- _Input for this task_
+===+

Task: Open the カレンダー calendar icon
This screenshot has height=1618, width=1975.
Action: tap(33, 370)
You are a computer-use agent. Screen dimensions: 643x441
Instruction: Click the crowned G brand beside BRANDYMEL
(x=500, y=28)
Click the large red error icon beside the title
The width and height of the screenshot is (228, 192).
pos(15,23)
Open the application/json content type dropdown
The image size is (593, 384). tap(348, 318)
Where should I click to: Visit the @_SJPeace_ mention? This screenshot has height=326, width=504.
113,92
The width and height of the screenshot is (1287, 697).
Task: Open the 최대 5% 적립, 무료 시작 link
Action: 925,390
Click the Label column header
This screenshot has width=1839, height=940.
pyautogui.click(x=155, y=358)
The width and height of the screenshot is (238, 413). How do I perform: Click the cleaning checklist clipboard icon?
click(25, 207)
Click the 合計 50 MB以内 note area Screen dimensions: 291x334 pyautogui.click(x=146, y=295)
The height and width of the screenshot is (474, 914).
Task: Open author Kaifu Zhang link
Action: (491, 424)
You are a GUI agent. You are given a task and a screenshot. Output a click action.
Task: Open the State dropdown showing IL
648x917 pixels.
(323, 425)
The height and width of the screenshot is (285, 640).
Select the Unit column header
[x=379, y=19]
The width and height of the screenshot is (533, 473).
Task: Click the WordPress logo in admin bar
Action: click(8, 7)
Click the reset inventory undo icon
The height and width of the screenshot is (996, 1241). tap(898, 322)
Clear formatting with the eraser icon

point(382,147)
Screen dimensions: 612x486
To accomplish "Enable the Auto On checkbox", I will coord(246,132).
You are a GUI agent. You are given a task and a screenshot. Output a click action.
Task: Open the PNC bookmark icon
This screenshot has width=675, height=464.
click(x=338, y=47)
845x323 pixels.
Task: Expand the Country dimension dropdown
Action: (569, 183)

+===+

- _Task to complete_
Everything in the listing above needs to be copied exactly.

- _Answer for this exercise_
Task: Open the カレンダー calendar icon
This screenshot has height=1618, width=1975.
Action: tap(33, 370)
You are a computer-use agent. Screen dimensions: 643x441
Instruction: Click the crowned G brand beside BRANDYMEL
(x=500, y=28)
Click the large red error icon beside the title
The width and height of the screenshot is (228, 192).
pos(15,23)
Open the application/json content type dropdown
The image size is (593, 384). tap(348, 318)
Where should I click to: Visit the @_SJPeace_ mention? This screenshot has height=326, width=504.
113,92
The width and height of the screenshot is (1287, 697).
Task: Open the 최대 5% 적립, 무료 시작 link
Action: 925,390
Click the Label column header
This screenshot has width=1839, height=940.
pyautogui.click(x=155, y=358)
The width and height of the screenshot is (238, 413). How do I perform: Click the cleaning checklist clipboard icon?
click(25, 207)
Click the 合計 50 MB以内 note area Screen dimensions: 291x334 pyautogui.click(x=146, y=295)
The height and width of the screenshot is (474, 914).
Task: Open author Kaifu Zhang link
Action: (491, 424)
You are a GUI agent. You are given a task and a screenshot. Output a click action.
Task: Open the State dropdown showing IL
648x917 pixels.
(323, 425)
The height and width of the screenshot is (285, 640).
Select the Unit column header
[x=379, y=19]
The width and height of the screenshot is (533, 473).
Task: Click the WordPress logo in admin bar
Action: click(8, 7)
Click the reset inventory undo icon
The height and width of the screenshot is (996, 1241). tap(898, 322)
Clear formatting with the eraser icon

point(382,147)
Screen dimensions: 612x486
To accomplish "Enable the Auto On checkbox", I will coord(246,132).
You are a GUI agent. You are given a task and a screenshot. Output a click action.
Task: Open the PNC bookmark icon
This screenshot has width=675, height=464.
click(x=338, y=47)
845x323 pixels.
Task: Expand the Country dimension dropdown
Action: (569, 183)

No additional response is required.